Leave it to Rolf Potts to ask the question.  The question that drives much of what I write about, and seek in travel and reading and gardening and hiking and in lingering solitude in the early light of dawn and the spaces in between notes and in the eyes of kindred spirits.  What’s a more soulful way to live?  And this is the path I live my life on.  Travel might not be as readily available in this moment, but it will return in time.  In the meantime there’s this living thing to do, and why not make it a dance instead of a holding pattern?

 The world is alive around us. I see it in the trees as the wind swirls the leaves and branches bounce in delightful prances. In the leaves and flower buds earnestly unfolding and reaching for the light. I hear it in the birdsong and buzz of pollinators and I feel it in the dampness of the earth after a night of rain. And we are alive as well, at least for now. Shouldn’t we dance while the music’s still playing?
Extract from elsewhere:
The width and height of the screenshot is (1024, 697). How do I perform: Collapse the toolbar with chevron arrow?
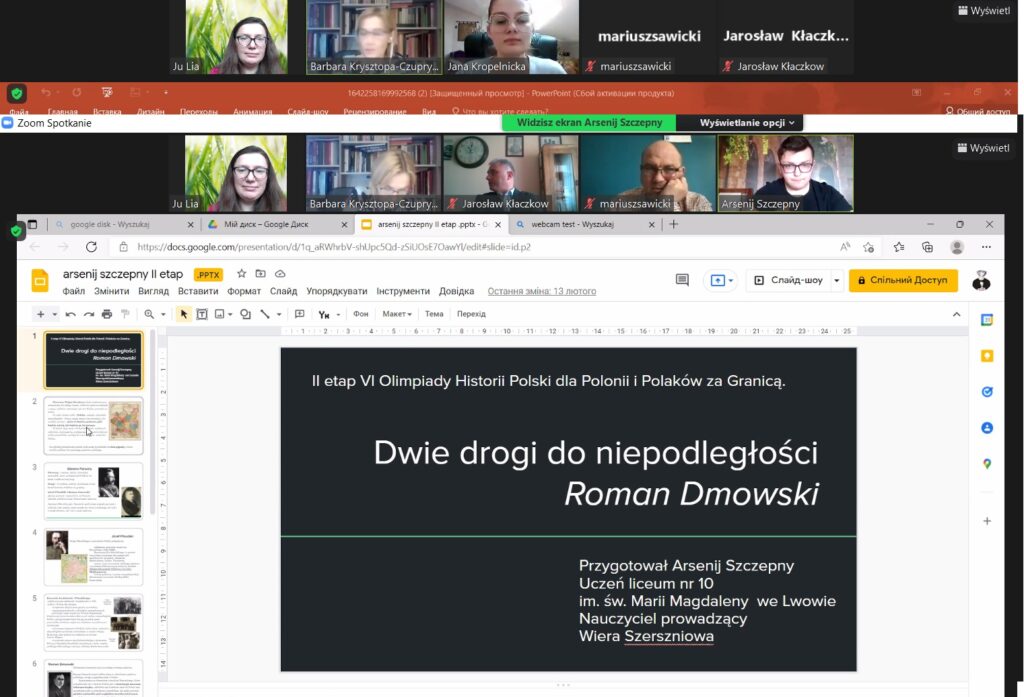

I’m very good at creating to-do lists. Projects to complete, places to go, bucket lists of experiences and other such compilations. The question, what’s a more soulful way to live? is a useful lens for planning the future, but I find it as valuable as an earnest sounding board for the moment. How do I highlight this moment in time soulfully? How do I fill my remaining days with a more soulful life? Both questions have value. Life is best lived in the moment, but with a realistic eye on where you’ll be tomorrow, should it arrive.

Collectively it feels like we’re all in a holding pattern, but that doesn’t mean we can’t live more deeply. Thoreau showed you don’t have to travel far to explore soulfully. And so it is that the trees dance, the dappled light sparkles on lingering droplets and the world wakes up around me. I find myself a witness in the moment but also a willing participant, alive and grateful for the opportunity at hand.